Q Magazine
Q Magazine

Q List: Fluorescent Adolescents—The Greatest Songs Written by Teenagers

teenagers
Source: Mega
By
Link to FacebookShare to XShare to Email

If rock ‘n’ roll invented the idea of the teenager as a cultural phenomenon, then it has often been teenagers who have provided some of music’s most thrilling moments. From a 14-year-old Paul McCartney penning a future classic on the family piano to an 18-year-old Alex Turner twisting his English Literature lessons into a tale of swagger and lust in northern nightclubs, the kids are not only alright, they’re often inspired. Smells like teen spirit, indeed…

Article continues below advertisement

Ritchie Valens, “Donna” (17 years old, 1958)

Rock ‘n’ roll’s most tragic forever-teenager, Ritchie Valens earned immortality through his classic reworking of the Mexican folk song “La Bamba.” But it’s his greatest original composition, “Donna,” that gives us the fullest picture of the sort of precocious talent that was lost in that Iowa plane crash.
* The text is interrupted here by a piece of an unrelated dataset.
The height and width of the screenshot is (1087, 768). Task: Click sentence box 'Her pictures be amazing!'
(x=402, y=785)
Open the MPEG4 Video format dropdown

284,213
Written in tribute to his girlfriend, Donna Ludwig, the song is still as crystalline an expression of high school yearning and puppy-love as you’re likely to ever find. "Donna” was sitting a No. 3 on the Billboard chart on the day Valens died, making it the first and only hit single he would get a chance to enjoy in his lifetime. —Andrew Barker

Article continues below advertisement

Pete Townshend, “I Can’t Explain” (18 years old, 1964)

In 1964, the Who were already becoming the talk of the town with their onstage guitar-smashing exploits, but they were struggling to find a record deal, and after the band discovered that they might’ve secured a contract during their most recent audition if only they’d played some original material during their audition, Pete Townshend made it his mission to write some material to fit the band. After striking creative paydirt with “I Can’t Explain” and discovering that they had a chance to audition for Kinks producer Shel Talmy, Townshend revealed in his memoir, Who I Am, that he “tried to make it sound as much like the Kinks as I could so that Shel would like it.” As it turned out, Shel did, but the band’s frontman didn’t. Per Townshend, “Roger [Daltrey] considered ‘I Can’t Explain’ to be ‘soft, commercial pop’ and said he wouldn’t record anything so anodyne again.” —Will Harris

Article continues below advertisement

Van Morrison, “Gloria” (18 years old, 1964)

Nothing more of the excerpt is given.